The report has an executive summary that starts this way:
Life without parole for the very worst juvenile offenders is reasonable, constitutional, and (appropriately) rare. In response to the Western world’s worst juvenile crime problem, U.S. legislators have enacted commonsense measures to protect their citizens and hold these dangerous criminals accountable. Forty-three states, the District of Columbia, and the federal government have set the maximum punishment for juvenile offenders at life without the possibility of parole. By the numbers, support for its use is overwhelming.
Nonetheless, its continued viability is at risk from misleading lobbying efforts in many states and court cases that seek to substitute international law for legislative judgments and constitutional text.
Emboldened by the Supreme Court’s Roper v. Simmons decision, which relied on the Eighth Amendment’s “cruel and unusual punishments” language to prohibit capital sentences for juveniles, anti-incarceration activists have set about extending the result of Roper to life without parole. If they succeed, an important tool of criminal punishment will be eliminated, and all criminal sentences could be subjected to second-guessing by judges, just as they are in capital punishment cases today.

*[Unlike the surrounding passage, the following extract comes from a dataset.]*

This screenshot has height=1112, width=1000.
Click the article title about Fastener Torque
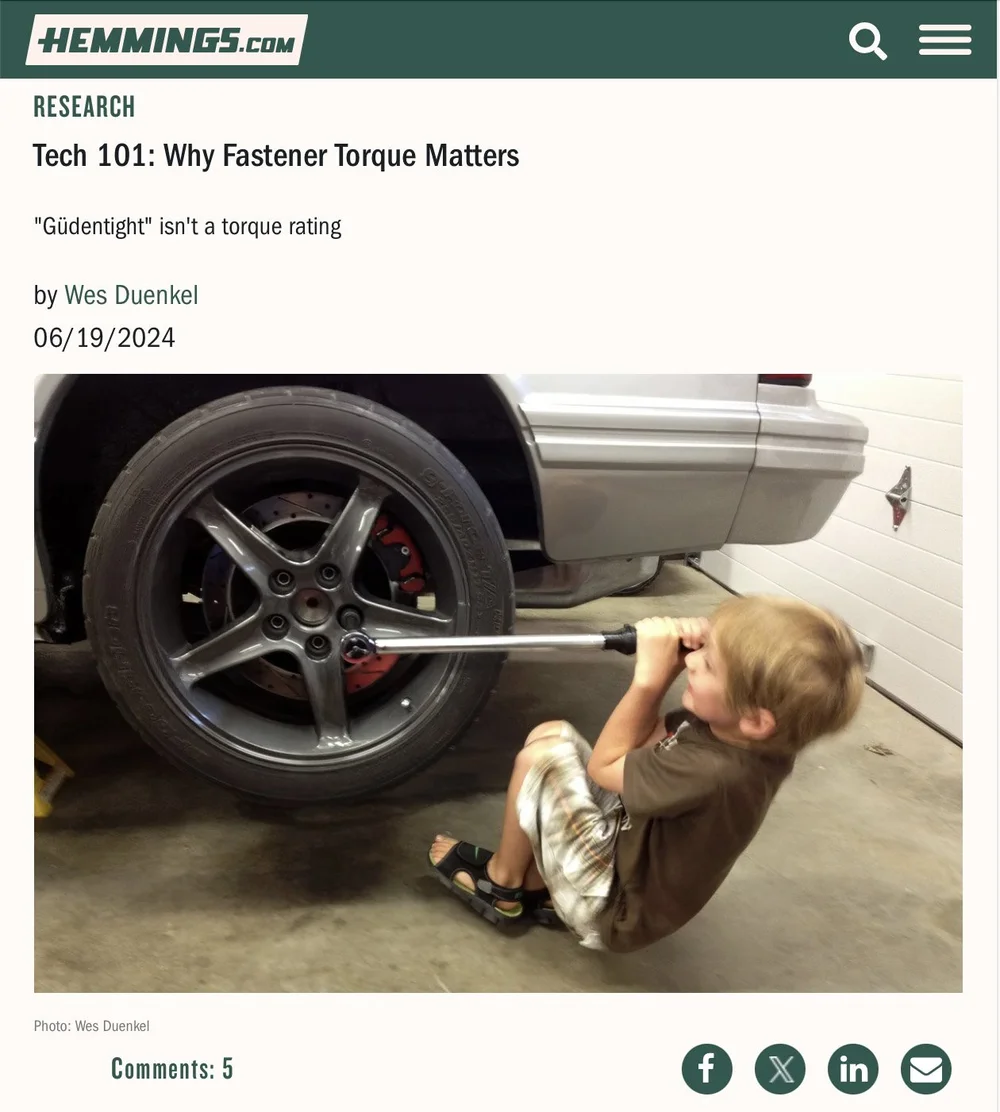click(276, 155)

The most visible aspects of this campaign are a number of self-published reports and “studies” featuring photographs of young children and litigation attacking the constitutionality of life without parole for juvenile offenders — including two cases that the U.S. Supreme Court has agreed to hear in its 2009 term.
Because the activists have monopolized the debate over life without parole, legislatures, courts, the media, and the public have been misled on crucial points. For example, dozens of newspaper articles, television reports, and court briefs have echoed the activists’ assertion that 2,225 juvenile offenders are serving LWOP sentences in the United States, despite that this figure is nothing more than a manufactured statistic. This report is an effort to set the record straight. It provides reliable facts and analysis, as well as detailed case studies, with full citations to primary sources.
Other recent posts on juve LWOP and the Graham and Sullivan cases:
- NYTimes coverage of very young lifers
- Does Roper suggest young juve LWOP is unconstitutional?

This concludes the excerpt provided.